> WHAT IS BEING ASKED: For every line below that includes the word "Switch", add one; report the final number and nothing else.

START RECORDS PROVIDED

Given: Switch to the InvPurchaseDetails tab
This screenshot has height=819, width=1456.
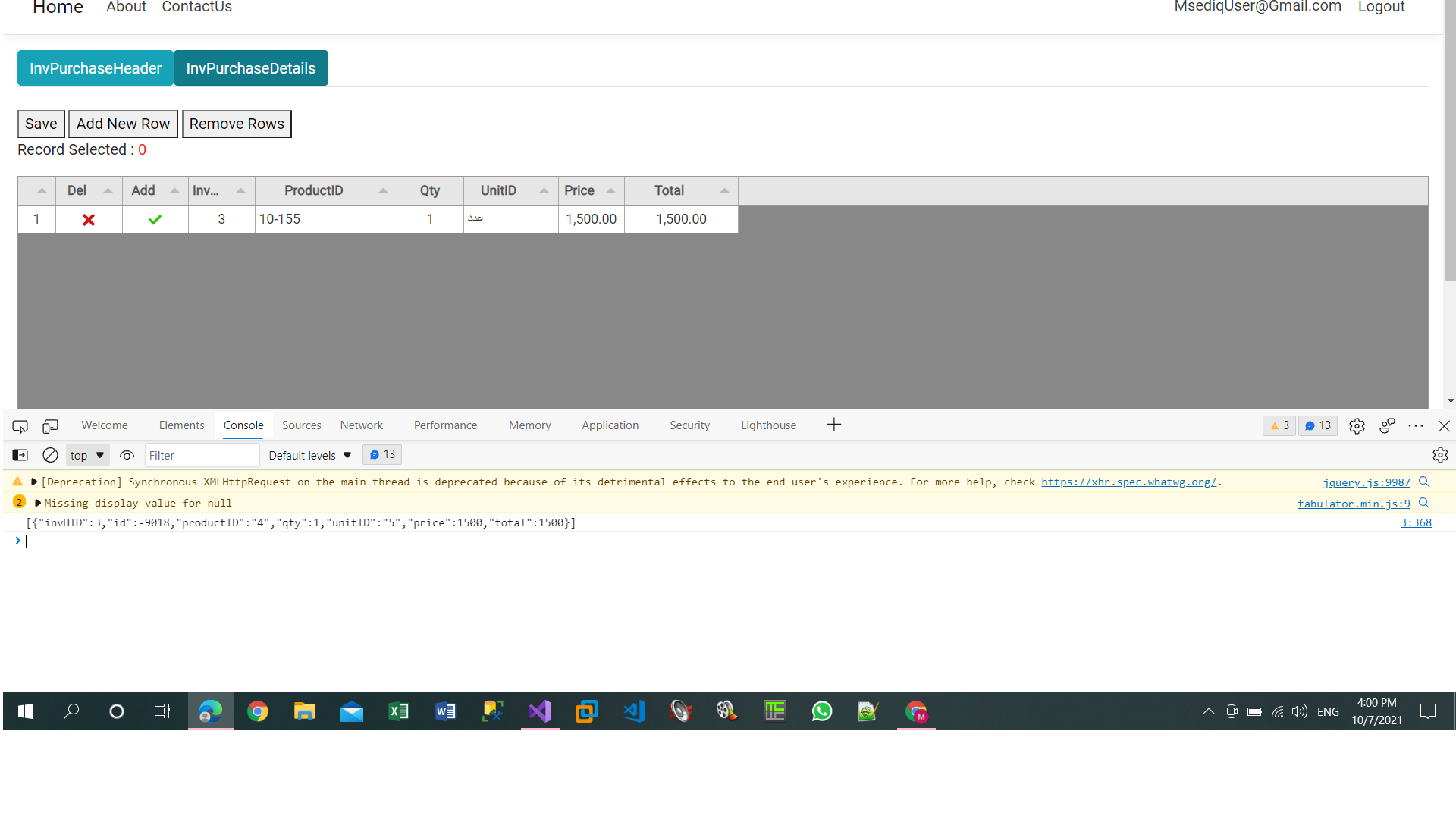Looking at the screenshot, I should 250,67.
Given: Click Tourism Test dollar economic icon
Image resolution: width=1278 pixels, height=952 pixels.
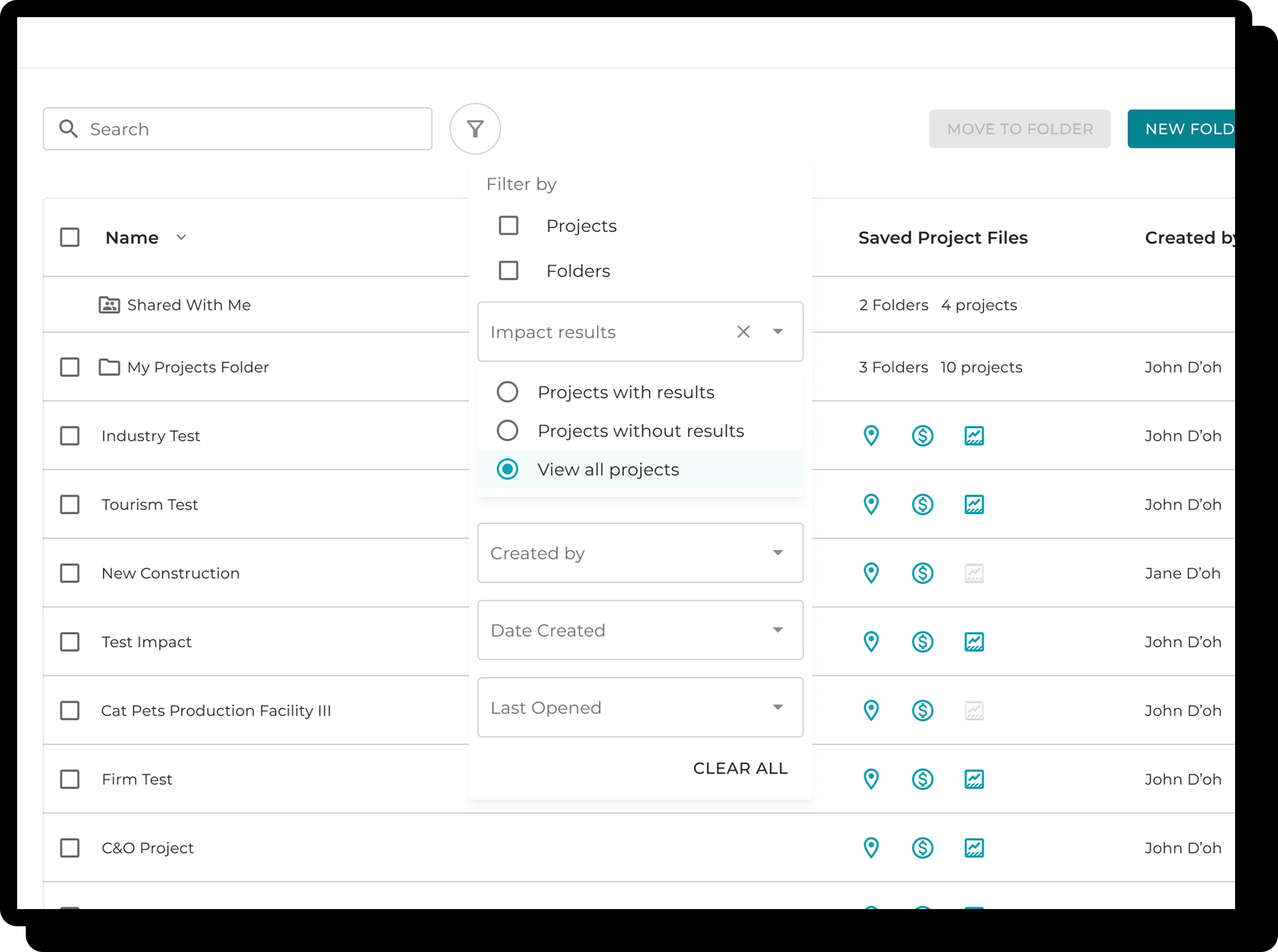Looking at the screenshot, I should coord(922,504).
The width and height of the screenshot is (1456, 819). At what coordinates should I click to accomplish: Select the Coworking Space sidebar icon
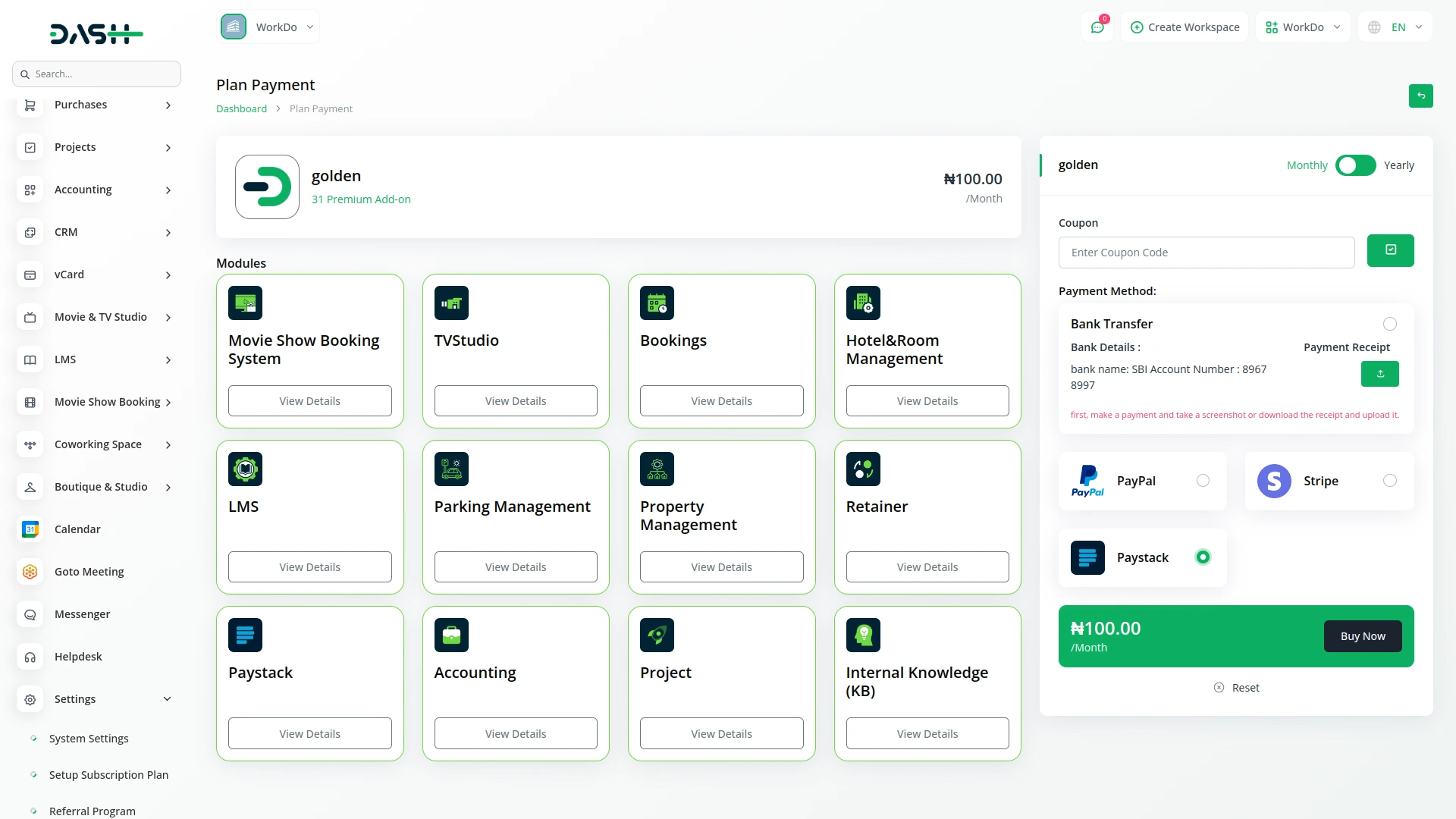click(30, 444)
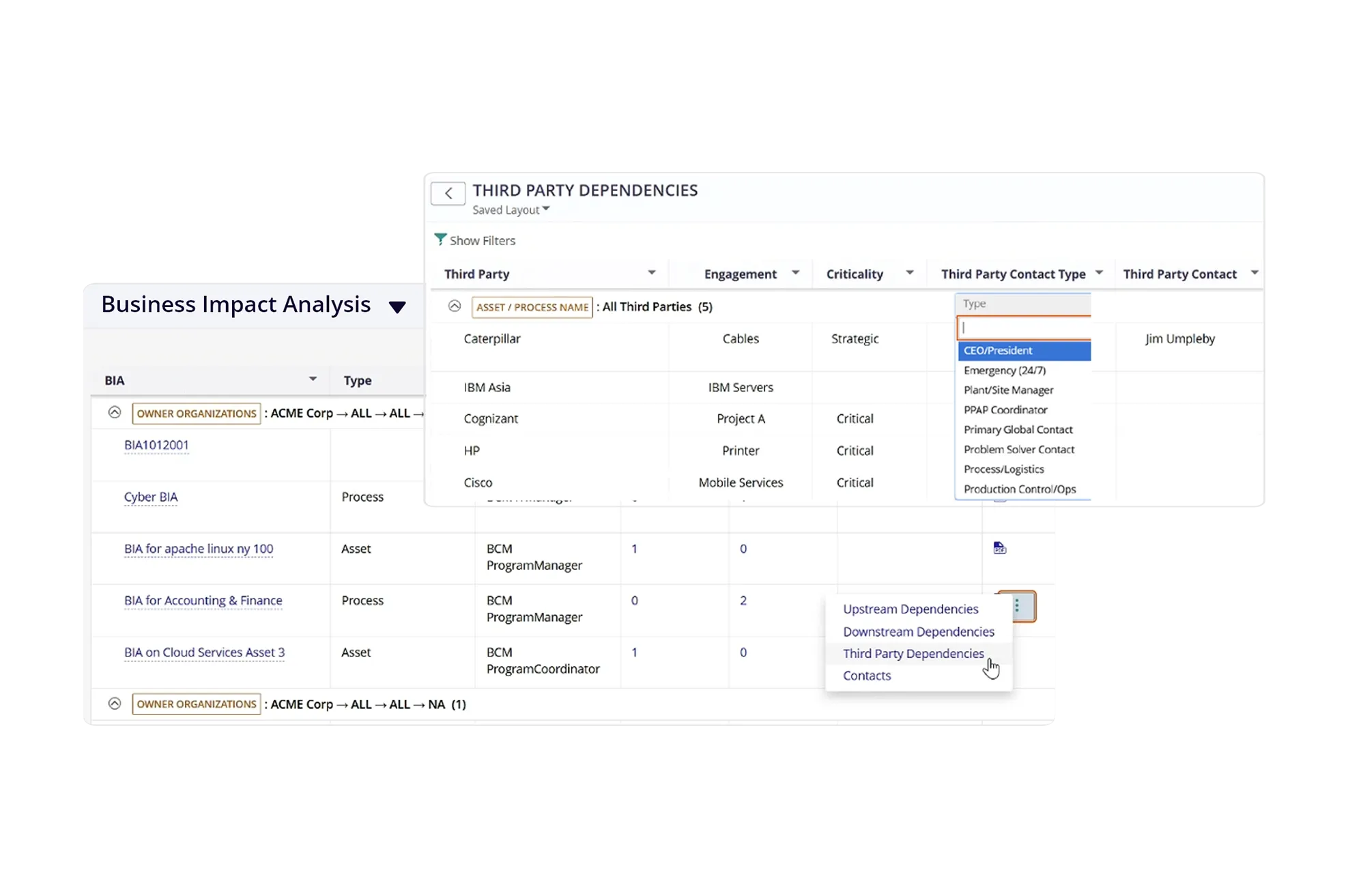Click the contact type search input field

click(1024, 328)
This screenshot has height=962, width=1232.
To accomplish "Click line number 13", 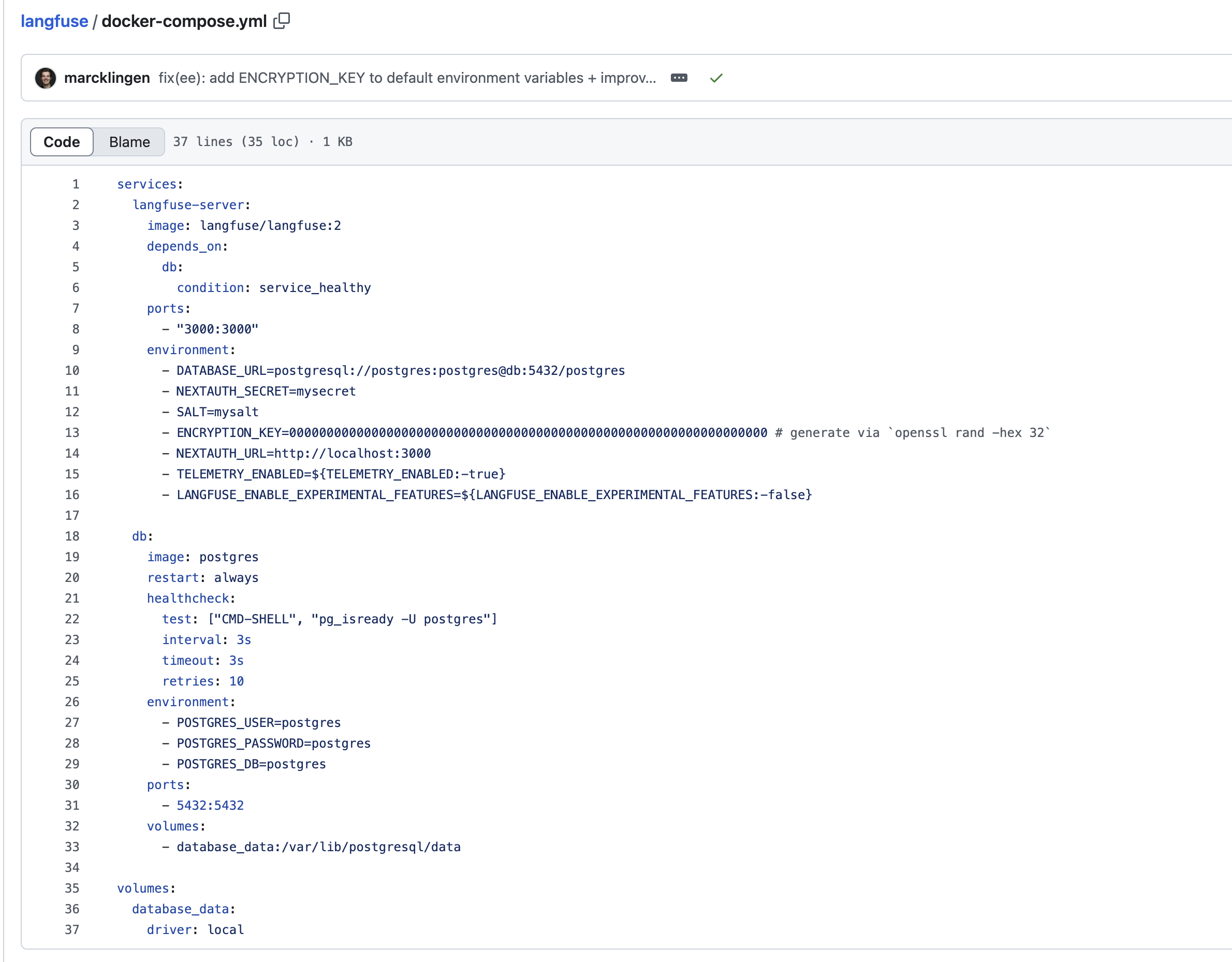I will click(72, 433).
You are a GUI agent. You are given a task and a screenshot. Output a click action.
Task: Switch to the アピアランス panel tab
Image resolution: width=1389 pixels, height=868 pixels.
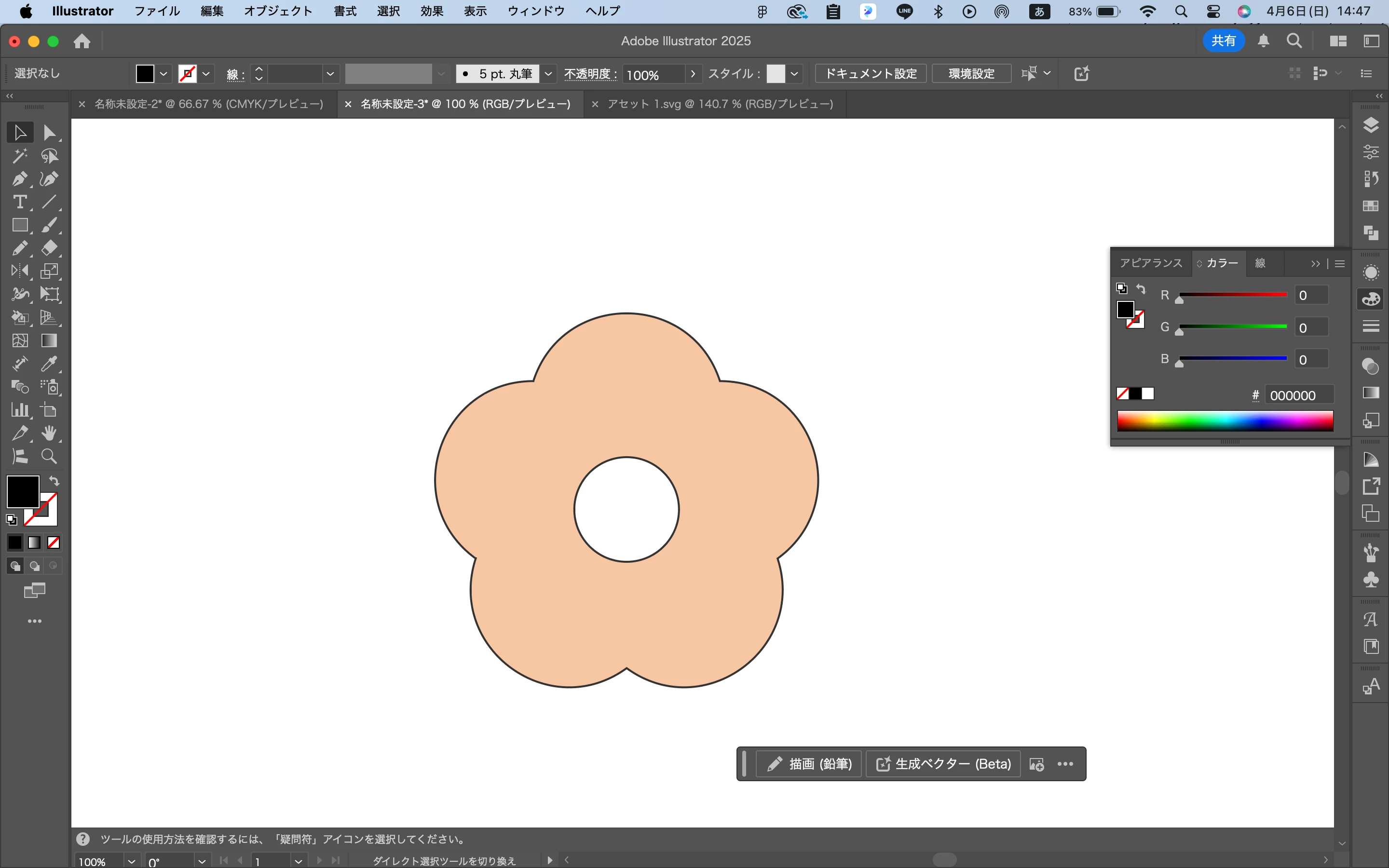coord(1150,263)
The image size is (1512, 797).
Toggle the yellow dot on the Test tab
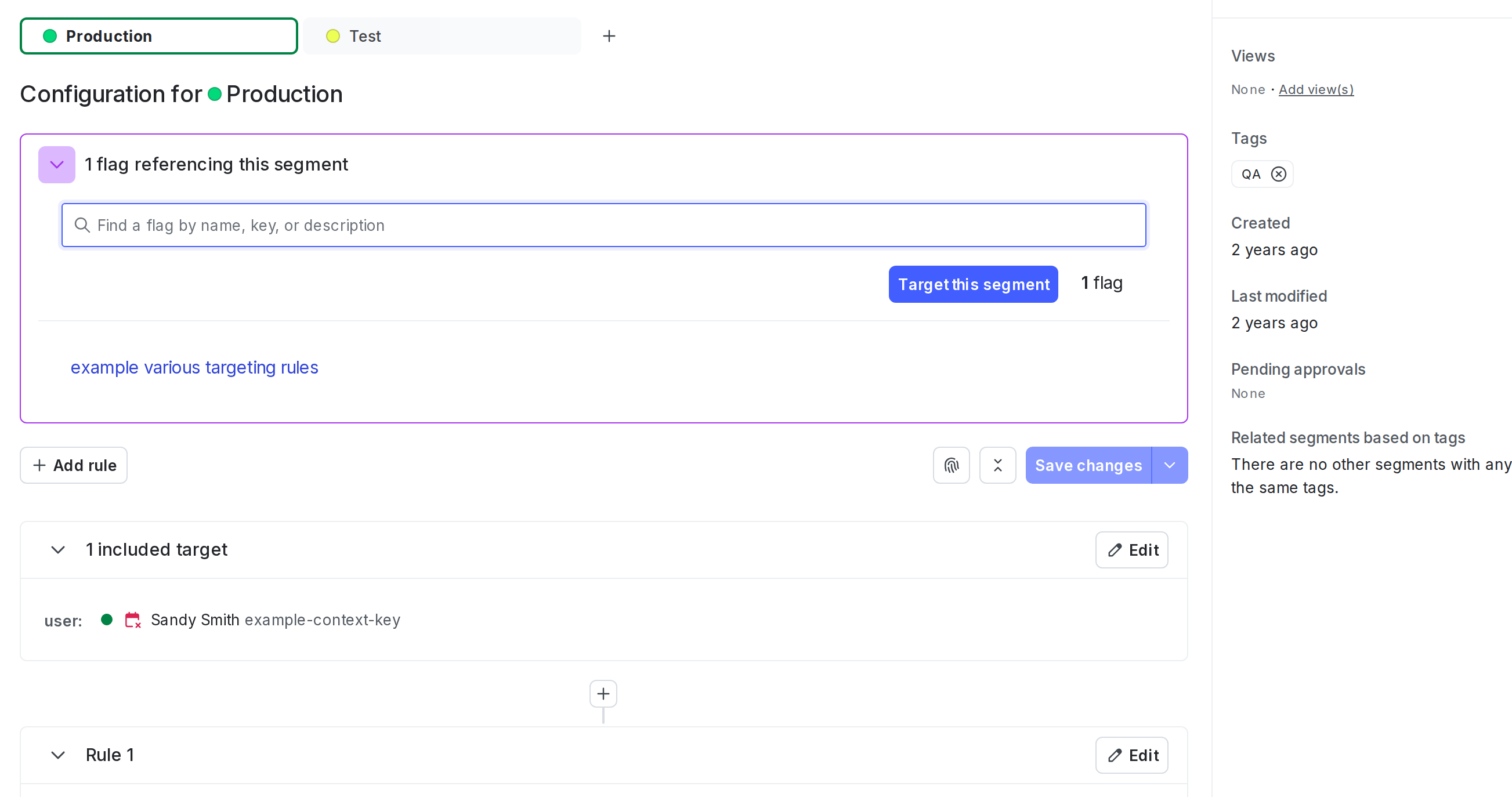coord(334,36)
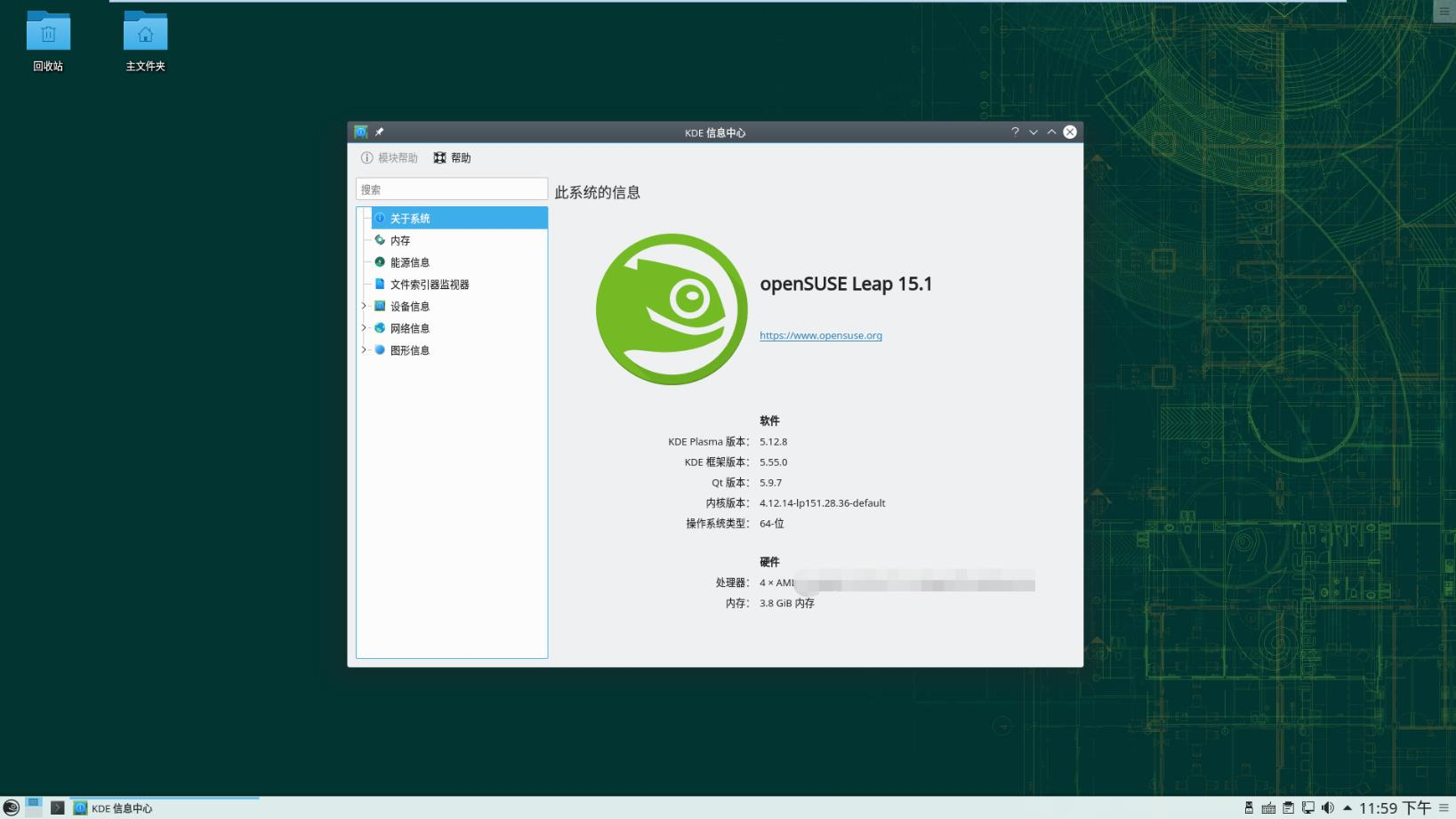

END RECORDS PROVIDED

> OUTPUT BELOW: 2